Publié le 02 novembre 2017

SOCIAL

À partir du 3 novembre, les femmes travaillent gratuitement

Le 3 novembre à 11h44 et 9 secondes. C’est le moment exact à partir duquel les Françaises vont commencer à travailler bénévolement et ce, jusqu'à la fin de l'année, a calculé le collectif Les Glorieuses. En cause : l'écart salarial de 15,8 % entre les femmes et les hommes.


À partir du 3 novembre, les travailleuses françaises vont travailler gratuitement à cause des inégalités salariales. L'année dernière, la date était fixée au 7 novembre. "Il y a un recul de l’égalité salariale en France", explique Les Glorieuses, le collectif féministe à l’origine de ce calcul. Au total, cette année, le nombre de jours ouvrés non payés est de 39,7, correspondant à un écart de 15,8 %. Et encore, si le calcul était basé sur tous les secteurs et tous de temps travail confondus, l’écart salarial serait en réalité de 25,7 %. 

Des inégalités dues à plusieurs facteurs. D’abord, les "interruptions" au cours de la carrière des femmes notamment dues à la maternité. En France, par exemple, selon le rapport Glassdoor de 2016, l’écart de rémunération augmente de 12 points lorsqu’une femme a des enfants. De même, les femmes doivent faire face à un sexisme systémique et des stéréotypes qu'elles ont parfois elles-mêmes intériorisés. "Les femmes sont concentrées dans un ensemble de catégories d’emplois limités, peu rémunérateurs et dans des niveaux hiérarchiques inférieurs", notent ainsi Les Glorieuses. 

L’égalité pour 2234

Comme l’année dernière, le collectif invite les femmes et les hommes à quitter leur travail à 11h44 le 3 novembre. Un "geste symbolique" qui s’inspire des méthodes islandaises. En 1975, face aux inégalités salariales, les travailleuses d'Islande étaient descendues dans la rue pour réclamer l’égalité. Ce Women’s Day Off a été déterré en 2005 par plusieurs associations. Dans un pays aussi petit (300 000 habitants), l’absence des femmes avait eu des répercussions immédiates sur l’économie. 

"Nous n’attendrons pas 170 ans pour accéder à l’égalité", préviennent Les Glorieuses reprenant un rapport du World Economic Forum qui avait estimé, en 2016, que les femmes seraient autant payées que les hommes en… 2 186. Mais le WEF a revu sa copie ce jeudi 2 octobre, finalement il faudra attendre jusqu'en... 2234. 

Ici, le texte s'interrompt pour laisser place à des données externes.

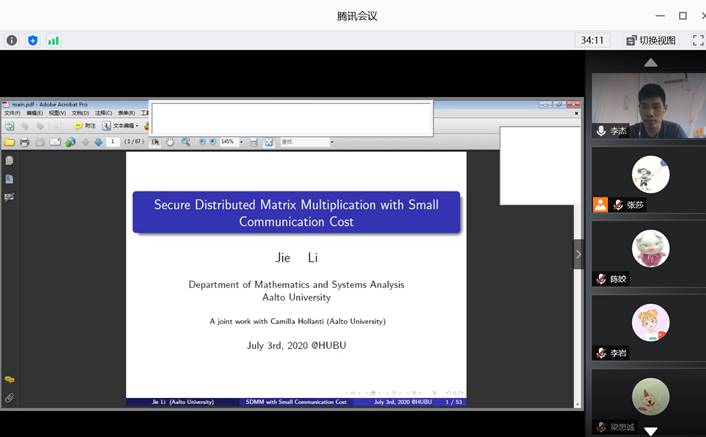Click the blue security shield icon

(x=33, y=41)

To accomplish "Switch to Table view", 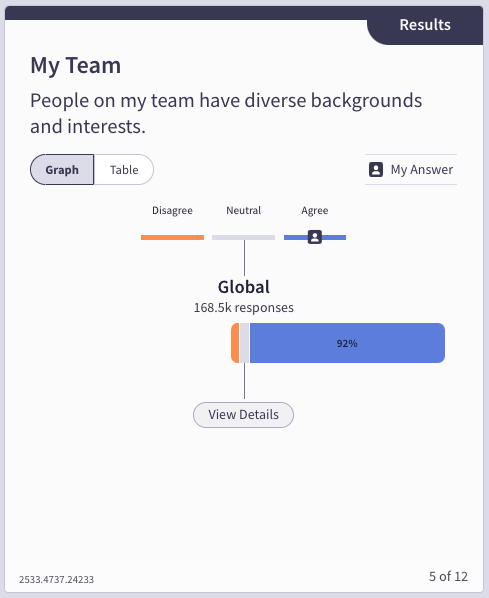I will tap(124, 170).
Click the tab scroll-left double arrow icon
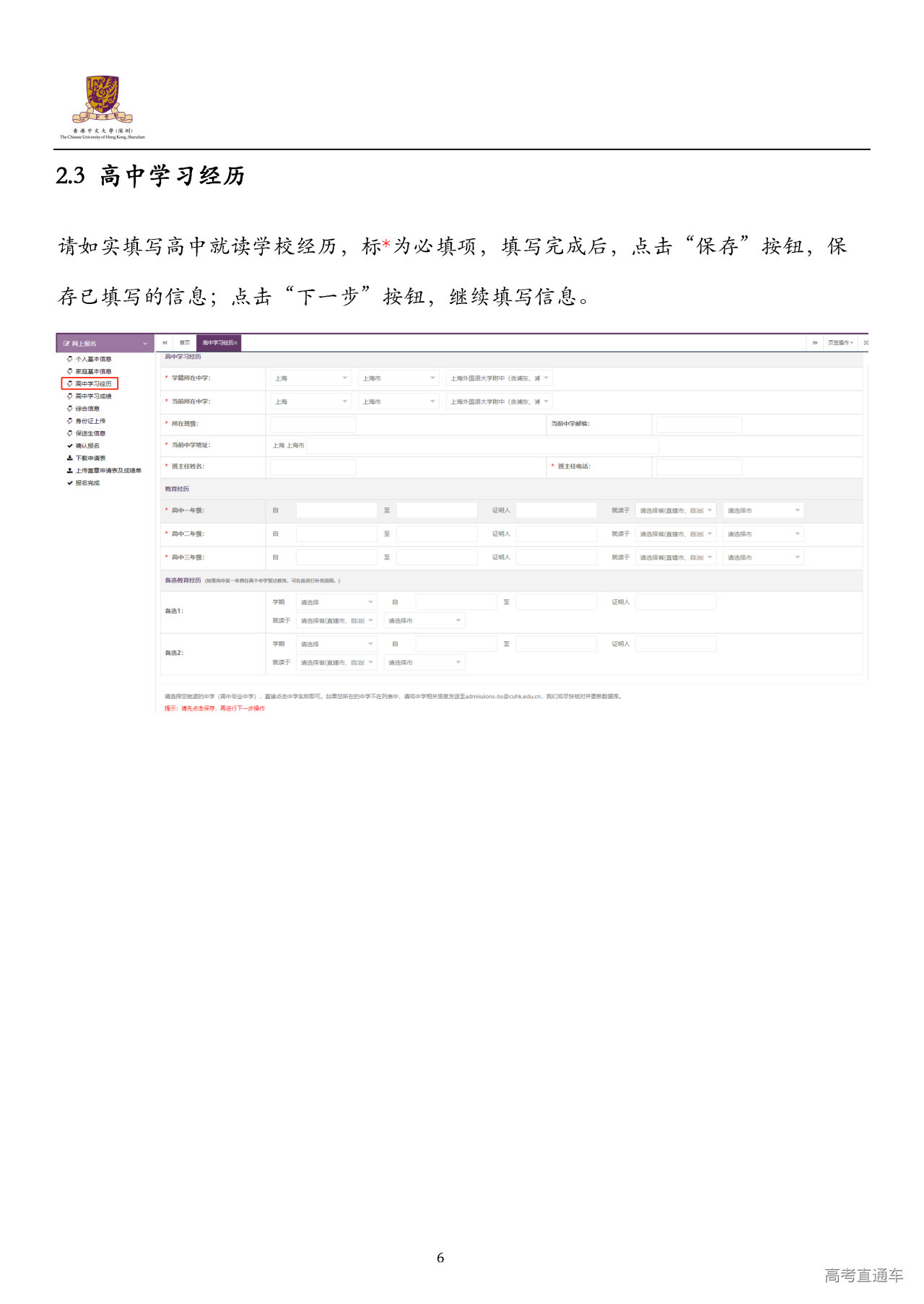This screenshot has height=1304, width=924. tap(165, 343)
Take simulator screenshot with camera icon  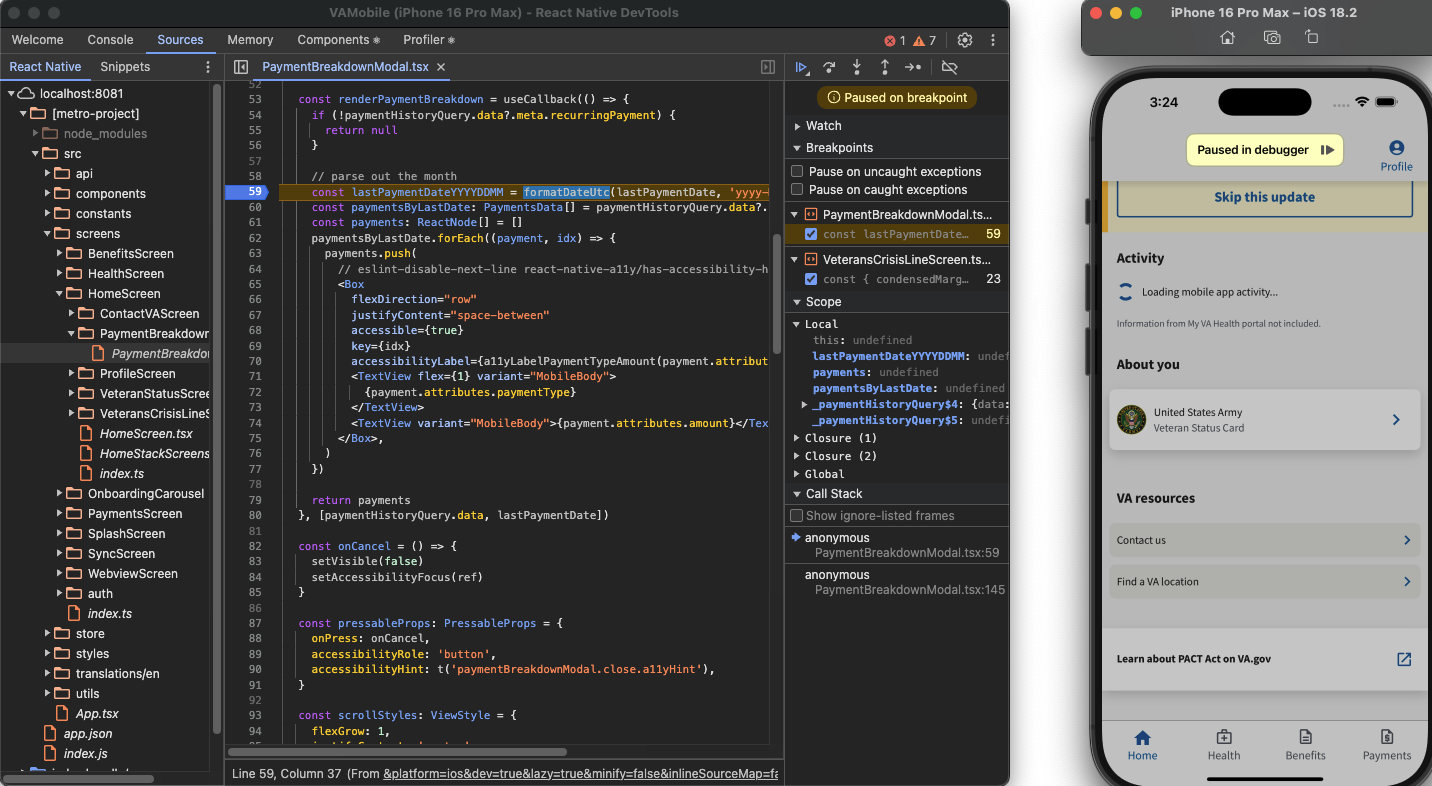tap(1272, 38)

Pour y remédier, le collectif propose des solutions : s’unir en entreprise, négocier son salaire, exiger la transparence de l’entreprise, revaloriser les emplois moins bien payés, etc.

Les inégalités, un coût de 62 milliards pour les entreprises 

Et les entreprises ont tout à y gagner. Selon un nouveau rapport de la Fondation Concorde, un think thank économique indépendant, les inégalités salariales entre les femmes et les hommes génèrent 62 milliards de pertes annuelles pour les entreprises françaises. 

Plus largement, une égalité stricte aurait des effets très positifs sur l'économie française. "Le différentiel de salaire net versé entre les femmes et les hommes représente en moyenne 3 525 euros par an et atteinte de manière agrégée 33,6 milliards d'euros par an. Ce "manque à gagner" en terme de salaire net, a également des répercussions sur la consommation et les recettes fiscales", explique le think thank.

À l'échelle mondiale, employer plus de femmes permettrait d'injecter 5 800 milliards de dollars dans l'économie. En France, la retombée s'élèverait à 44,3 milliards d'euros. Mais il y a encore un long chemin à parcourir : le taux d'activité d'activité des femmes n'est que de 49,4 % contre 76,1 % pour les hommes dans le monde.